Récit factuel ou fictionnel ?

Introduction

Un roman qui se veut réaliste,  pose toujours question quant à la crédibilité de son contenu. Qu’une histoire soit réelle ou imaginaire, certains auteurs cherchent à produire de la vérité dans leur écriture. C’est le cas de Céline et Camus ; le premier revendique l’authenticité de ses écrits comme directement transposée de la réalité – autrement dit, l’écrivain doit avoir vécu ce qu’il écrit – et le second se considère plutôt comme un témoin de son époque qui, d’une certaine manière, s’engage à ancrer ses récits dans la réalité même s’ils sont en partie le produit de son imagination. Outre leurs œuvres respectives, Céline et Camus sont connus pour incarner des personnages médiatiques plus ou moins controversés, Camus pour ses positions idéologiques sur la guerre d’Algérie et Céline pour son antisémitisme durant l’occupation allemande. Jean-Paul Mugnier, l’auteur de Albert et Louis a voulu dépasser les représentations stéréotypées pour découvrir plus en profondeur la psychologie de ces deux figures littéraires emblématiques.
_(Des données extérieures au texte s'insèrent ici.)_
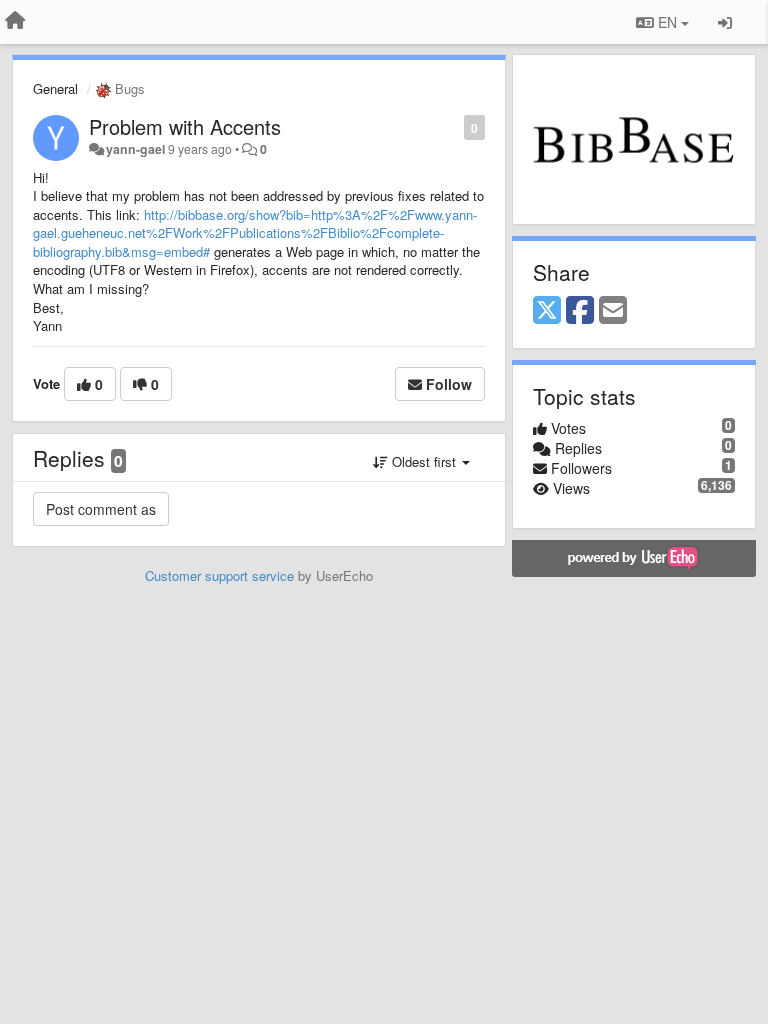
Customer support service (219, 575)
Mugnier décide donc d’imaginer et de mettre en scène leur rencontre pour les faire s’exprimer, se confronter, et ainsi, révéler leur personnalité sous forme dialectique. Pour résumer brièvement le récit : Céline demande à Michel Gallimard, son éditeur, d’organiser une rencontre entre lui et Camus dans les bureaux des éditions Gallimard. Camus accepte à contrecœur mais exige une discrétion absolue sur cette rencontre. Le dialogue prend la tournure d’une psychanalyse. Céline semble avoir quelque chose d’important à dire à Camus mais ce « secret » ne sera dévoilé que quand Camus aura confiance en son interlocuteur. Ce qui apparaissait au début comme un prétexte pour faire parler les deux écrivains sur leur vie et leur œuvre s’avère être une révélation importante : Céline aurait connu le père de Camus durant la première guerre mondiale. Cette révélation serait un élément influent sur la rédaction du dernier livre inachevé de Camus, Le Premier Homme, et serait responsable de l’accident de voiture qui mit fin à ses jours ainsi qu'à ceux de Gallimard.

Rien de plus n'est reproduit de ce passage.